How do you do that? Here are some things to consider:

  • How often does the analyst publish reports on the company you’re writing about? That information is easily accessible on Bloomberg, among other sources. If an analyst hasn’t done a report in the past six months, how can their information be up to date and reliable?
  • How much time does the analyst spend looking at any given company? Several years ago, a reporter discovered that one widely quoted analyst claimed to follow more than 1,000 companies. Nobody can do that, of course. On the other hand, they need to cover enough companies to know their industry.
  • How much real analysis is the analyst doing? Is he or she just relaying what management says, or do they talk to other sources and independently dissect the numbers and strategy? Do they ask tough questions on conference calls even if management doesn’t like it? Or do they congratulate managers on last quarter’s performance and seem to just be trying to fill in financial details for predetermined conclusions?
  • Are you calling an analyst to quote him or her on something you already know? If so, why not just say it yourself?
  • Look for analysts at smaller regional firms rather than on Wall Street. These analysts are more likely to return phone calls, particularly from reporters from small or lesser-known publications. And they often they are some of the best in their business.
  • Consider using credit rating firms, industry consultants, or “buy-side” analysts – those who work for a mutual fund company or other institutional investors – instead of brokerage (i.e. “sell-side”) analysts. “The credit analysts have really stepped into the gap, particularly S&P and Moody’s,” Reed says. “While you’d like to have them you don’t need the major market houses’ analysts more. The credit analysts will talk to the smaller papers and put you on their lists.”

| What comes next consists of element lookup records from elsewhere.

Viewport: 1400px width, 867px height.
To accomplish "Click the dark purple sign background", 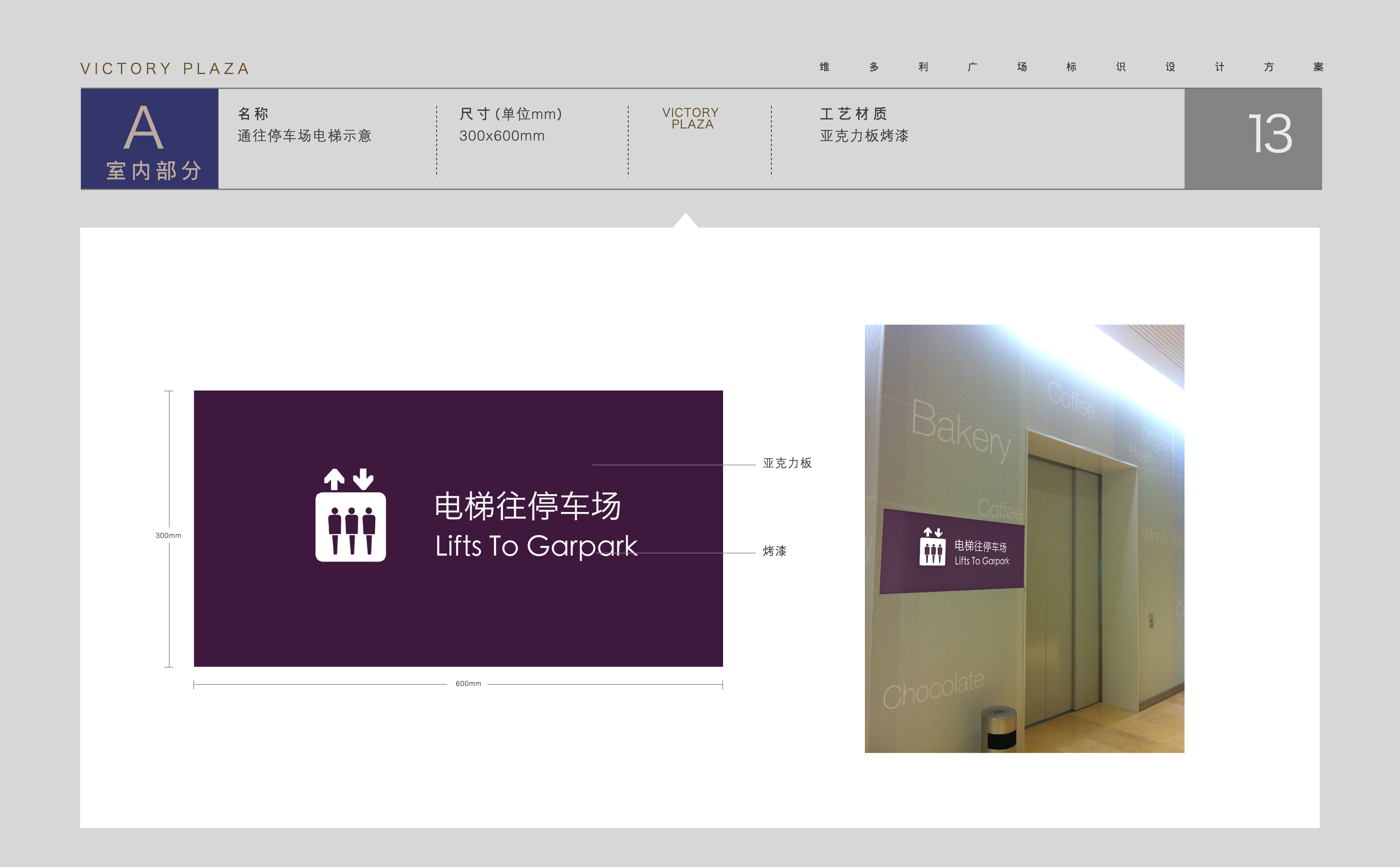I will point(458,619).
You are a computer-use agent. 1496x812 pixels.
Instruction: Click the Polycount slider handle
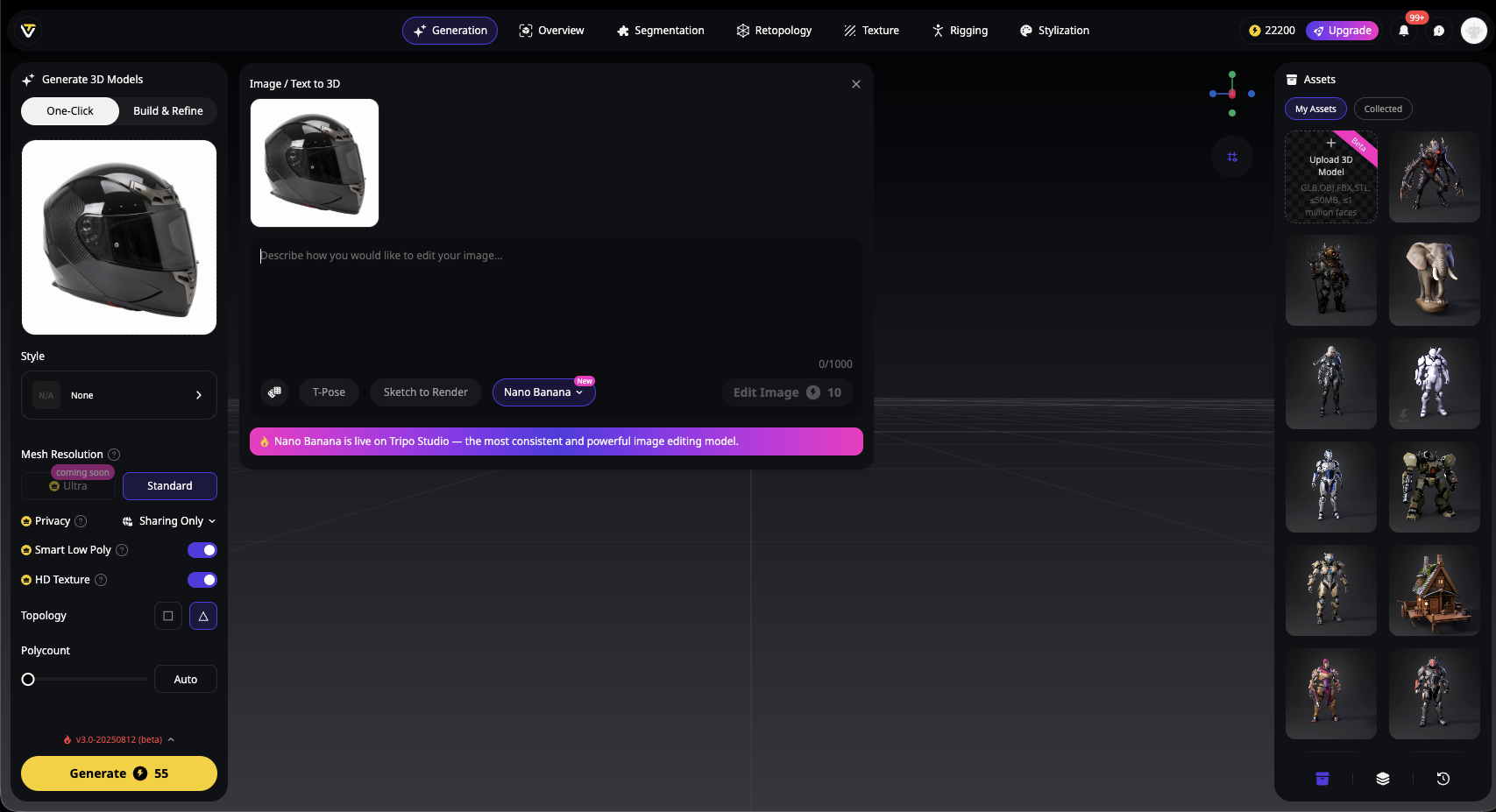28,679
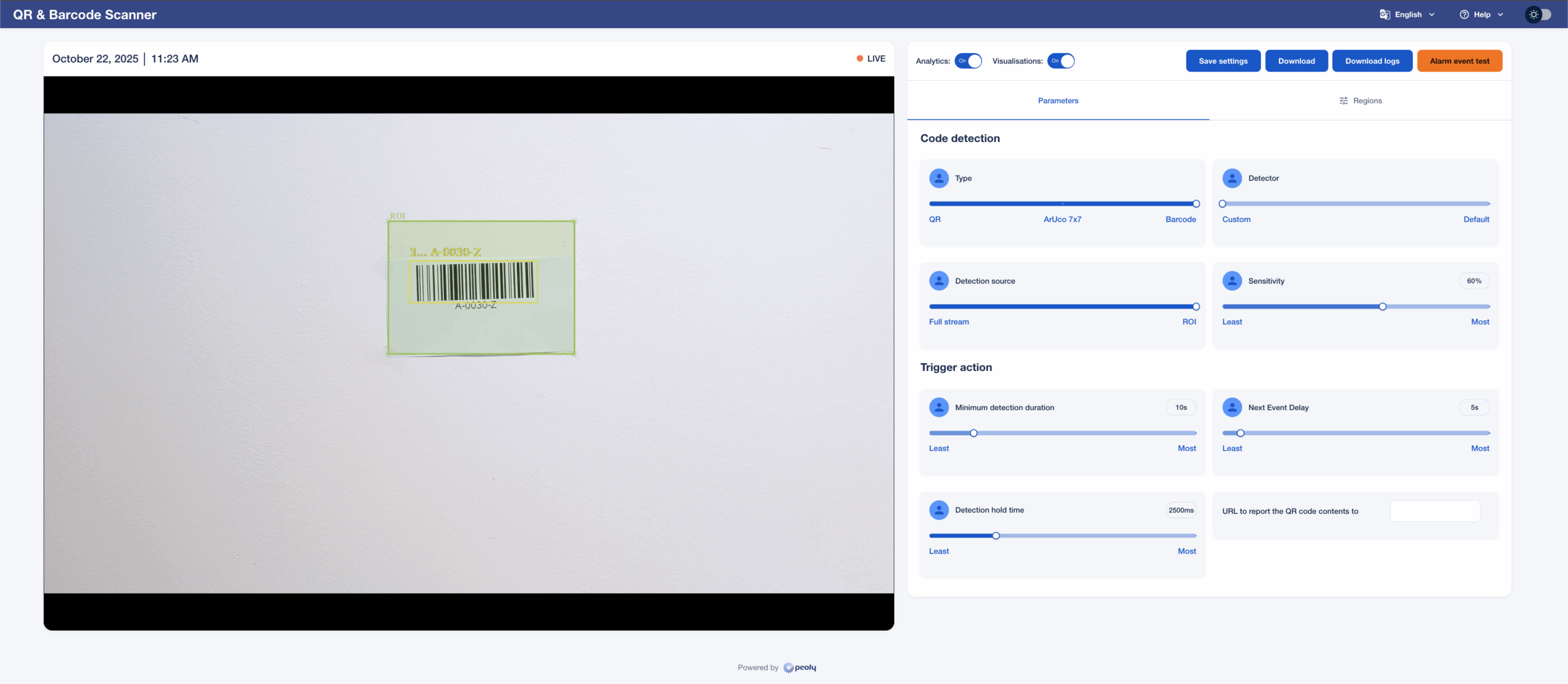The width and height of the screenshot is (1568, 684).
Task: Click the Type parameter avatar icon
Action: [x=938, y=178]
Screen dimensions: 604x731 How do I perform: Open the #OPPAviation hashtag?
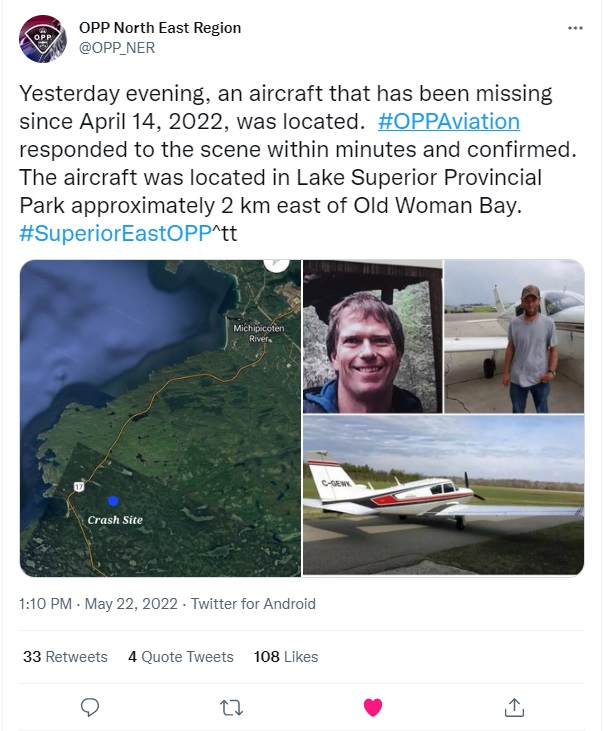pos(449,122)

We asked a number of business reporters to talk about analysts they respect. None mentioned one currently working on Wall Street. A few examples:

Rick Rothacker, banking reporter, The Charlotte Observer: Nancy Bush, NAB Research. “She is a longtime independent analyst so she has institutional knowledge, an informed opinion and there's not a lot of hoops to jump through to get her on the phone. “

Reed:  Robert McAdoo, Avondale Partners in Nashville. “Reporters are pretty smart, but they may not know how to look at the numbers to see something like whether a particular flight is profitable. He knows how to do that. He has great sources, and he’s the type of analyst who goes the extra step.”

Sloan:  Cecile Gondor, Herzfeld Advisors in Miami.  Outstanding written analysis and depth of understanding in her niche, closed-end funds.

Hanah Cho, mutual funds reporter, The Baltimore SunGreggory (CQ) Warren, Morningstar Inc.  “He returns your phone calls and he’s knows what I’m calling about before I even tell him.”